Increase mobility of posterior hip capsule to better position femoral head in the socket and increase hip internal rotation range of motion.
Below is a series of warm-up exercises that can help you improve at all three.
Core-Engaged Half-Kneeling Hip Flexor Mobilizations
Kneeling Glute Mobilizations
Wall Press Abs
Why Didn’t I Used to Feel a “Pinch” During My Squat?
Femoral acetabular impingement is not a traumatic injury. One particular event isn’t going to cause your onset of symptoms. Symptoms will often increase gradually over time and may start as tightness or weakness in your hip. As the volume and intensity of your exercise program increase, your body will be challenged more and your hip may not be able to meet the new demands you’re placing on it. Does this mean that you need to stop training? No, not at all. You just need to be smarter with your exercise selection and technique. Let’s tackle the big question below.
Can I Still Squat?
If you have a confirmed cam or pincer, that answer is most likely going to be no. If your impingement is solely functional, then yes, squatting can surely continue to be included in your programming — you just need to be smart with the squatting variations you choose to use as you progress back to squatting. Below is a sequence of squat variations we use to progress athletes back to squatting when dealing with hip impingement. Also listed are the factors that need to be considered while the athlete squats.
Widen base and point toes out to better accommodate their hip range of motion/femur position
Make sure they’re controlling pelvic and lower back position
Use a box to limit range of motion
Better Lower Body Options If Squatting Isn’t For You
If you have a structural impingement deadlifting variations (that don’t require as much hip flexion) and single-leg work for your posterior chain are great options to get your lower body strong and keep your hips healthy without squatting. But, because your impingement occurs with hip flexion and internal rotation you need to make sure that the exercises you choose do not demand more hip flexion or hip internal rotation than your body can handle.

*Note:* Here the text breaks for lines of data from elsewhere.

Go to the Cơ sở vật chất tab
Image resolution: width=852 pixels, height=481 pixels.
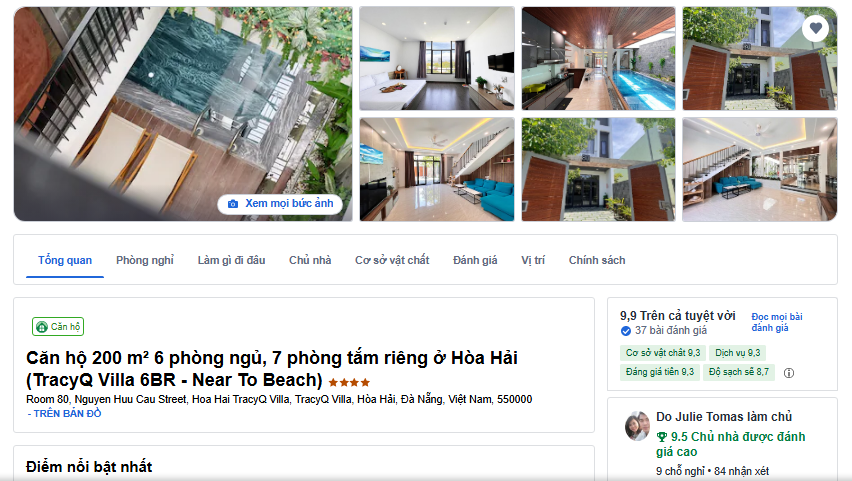coord(392,260)
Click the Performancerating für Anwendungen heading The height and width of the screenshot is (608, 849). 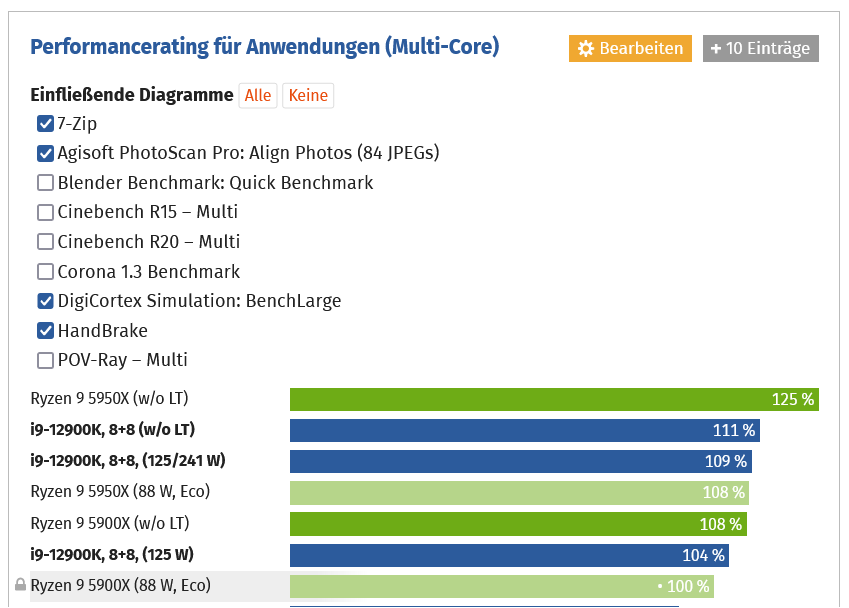[265, 47]
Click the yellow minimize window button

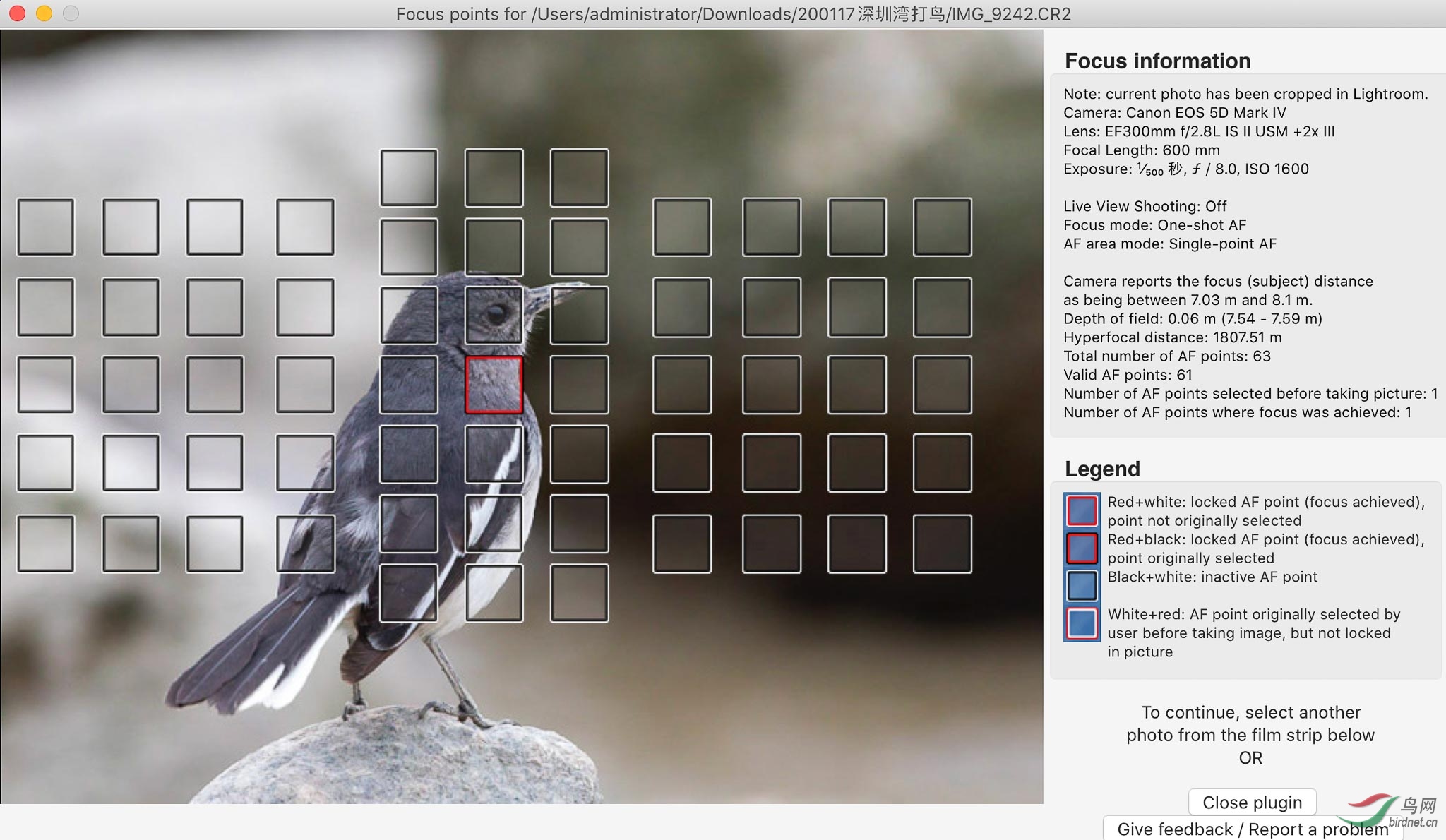pos(44,13)
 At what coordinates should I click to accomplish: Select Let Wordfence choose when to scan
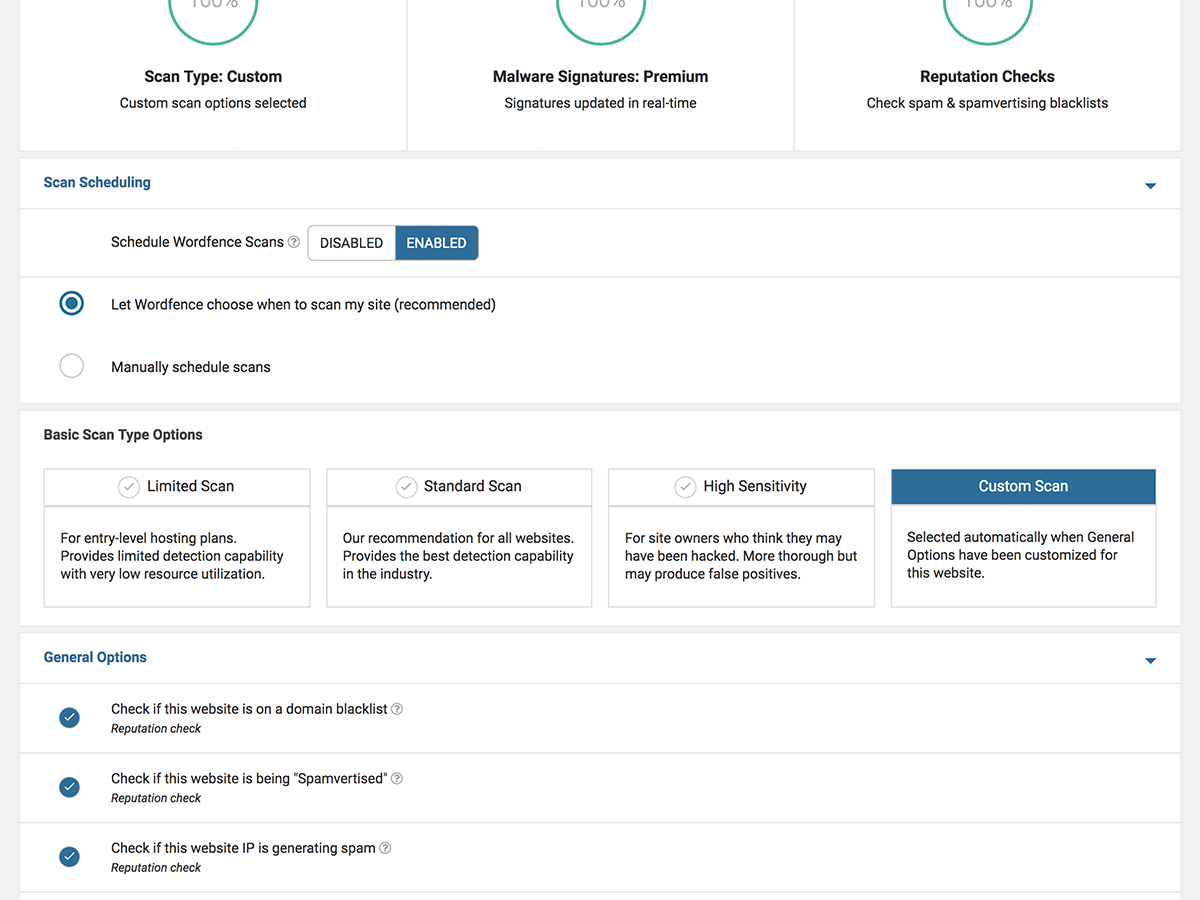(71, 303)
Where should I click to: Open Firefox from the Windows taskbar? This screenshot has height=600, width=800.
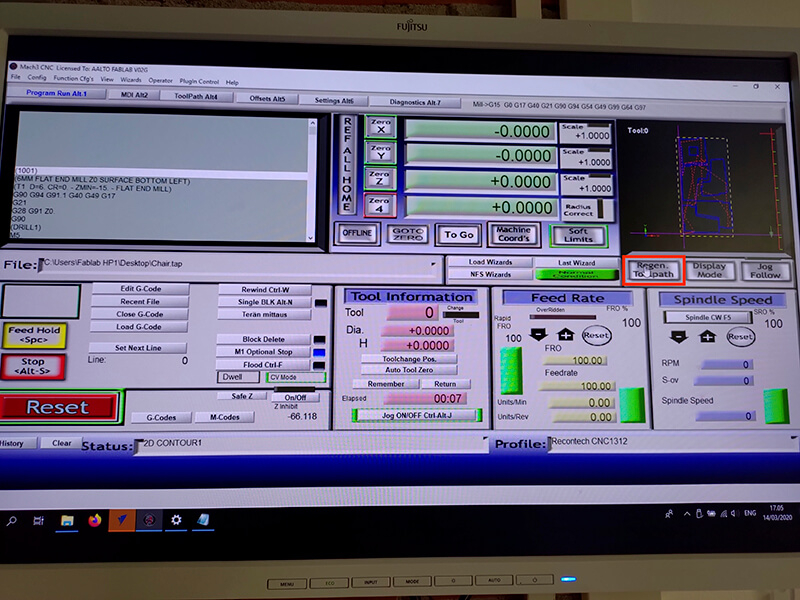tap(95, 520)
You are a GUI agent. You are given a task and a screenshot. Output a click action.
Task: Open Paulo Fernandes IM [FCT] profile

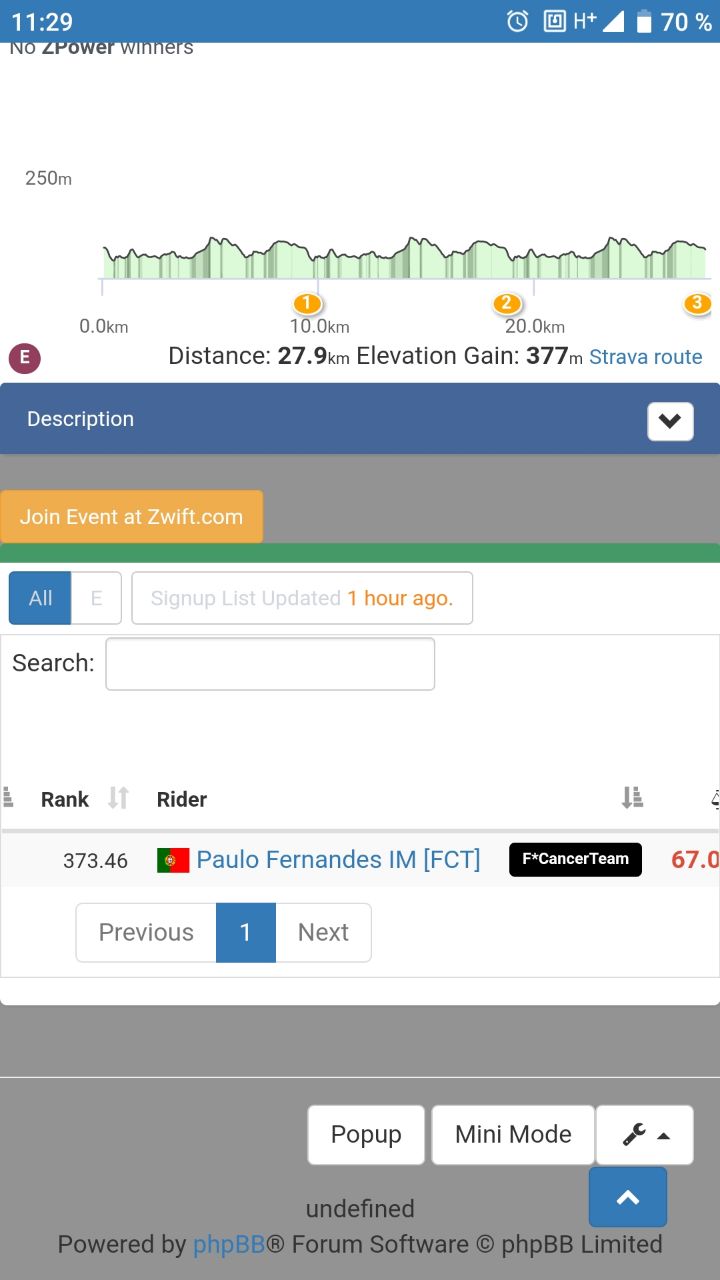tap(338, 859)

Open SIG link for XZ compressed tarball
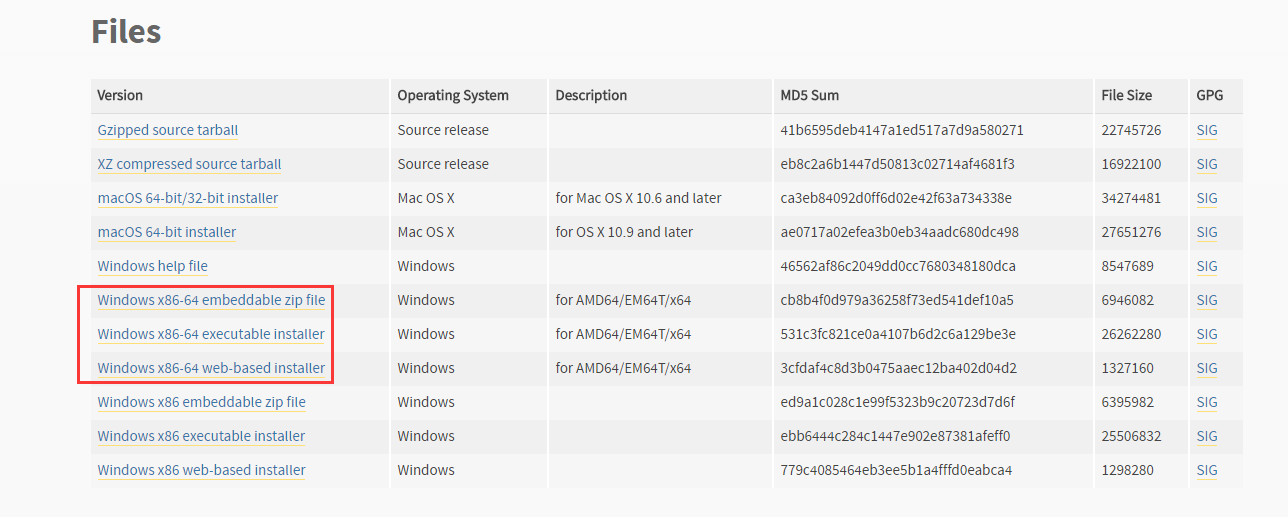click(x=1207, y=164)
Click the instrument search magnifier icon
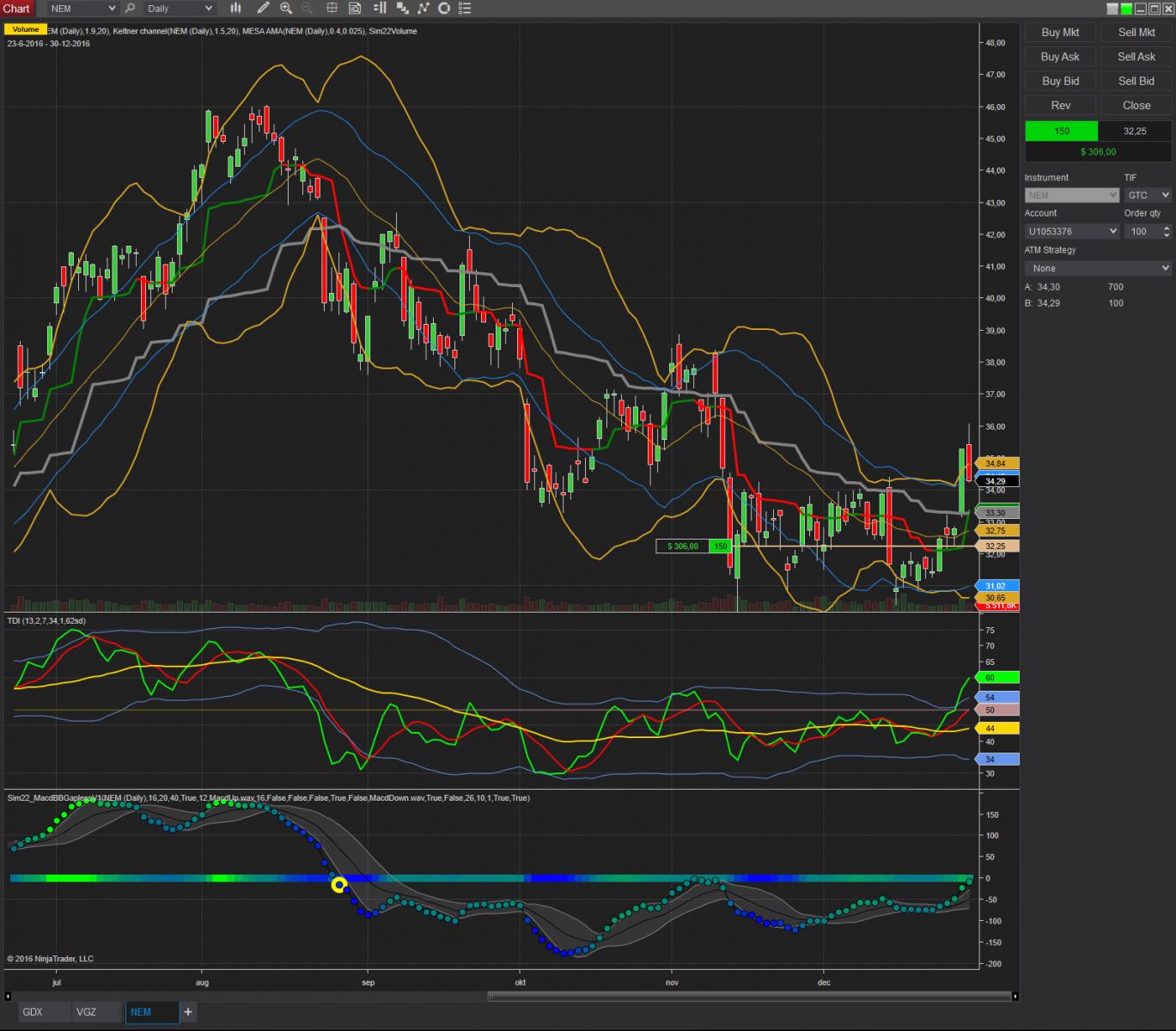The image size is (1176, 1031). click(130, 9)
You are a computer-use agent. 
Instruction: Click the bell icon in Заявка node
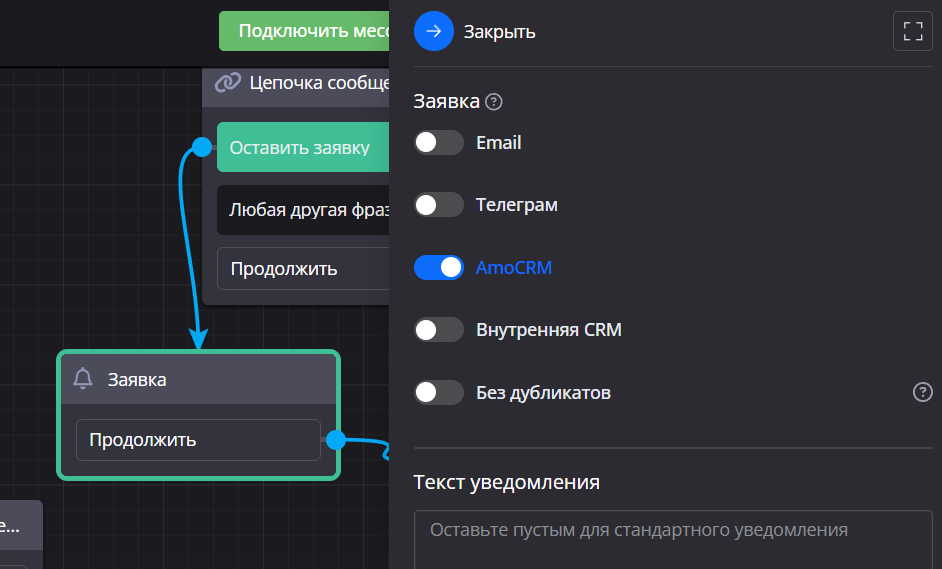point(84,379)
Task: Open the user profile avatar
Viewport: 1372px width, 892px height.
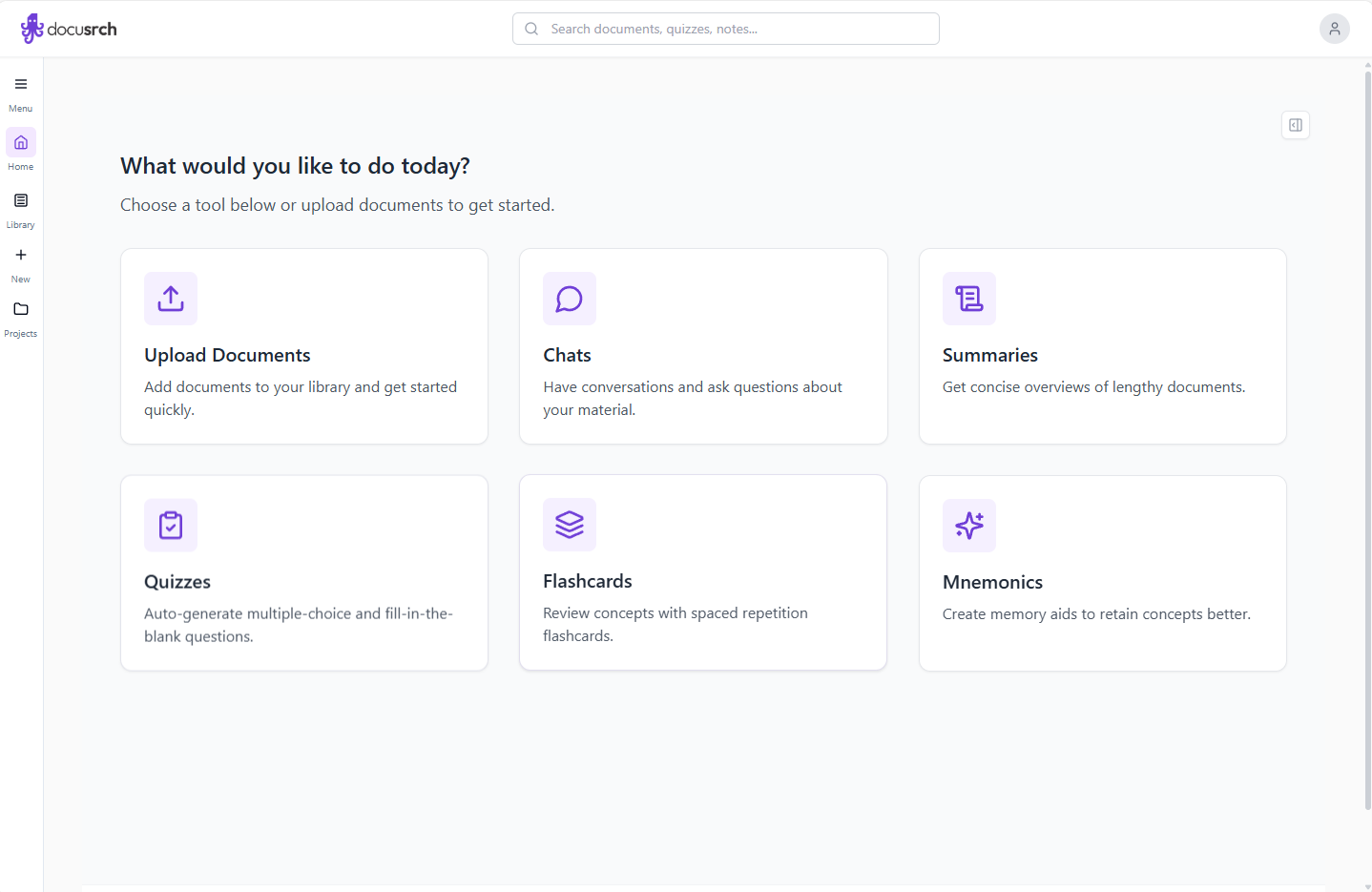Action: pyautogui.click(x=1334, y=29)
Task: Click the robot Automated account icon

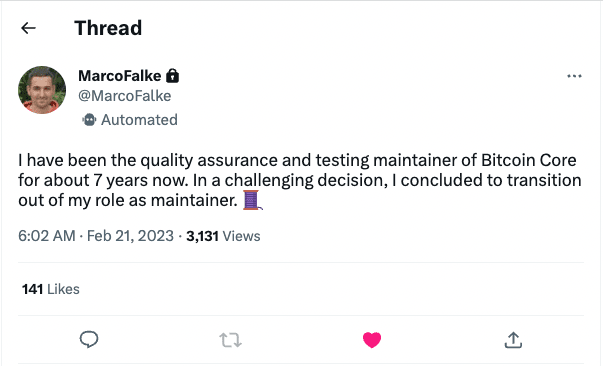Action: coord(89,120)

Check out some great options below.
Elevated Conventional Deadlift
Trap Bar Deadlift
Barbell Glute Bridge
Single-Leg Hip Thrust Off Bench
Dealing with pain while training can be frustrating. However, learning about why you’re experiencing pain is often the first step towards making adjustments in your training program and getting back on track without having to take a long detour to rehab an injury. Remember: If you’re dealing with hip pain, find a smart physical therapist or movement-centric fitness professional to evaluate you and keep you moving in the right direction.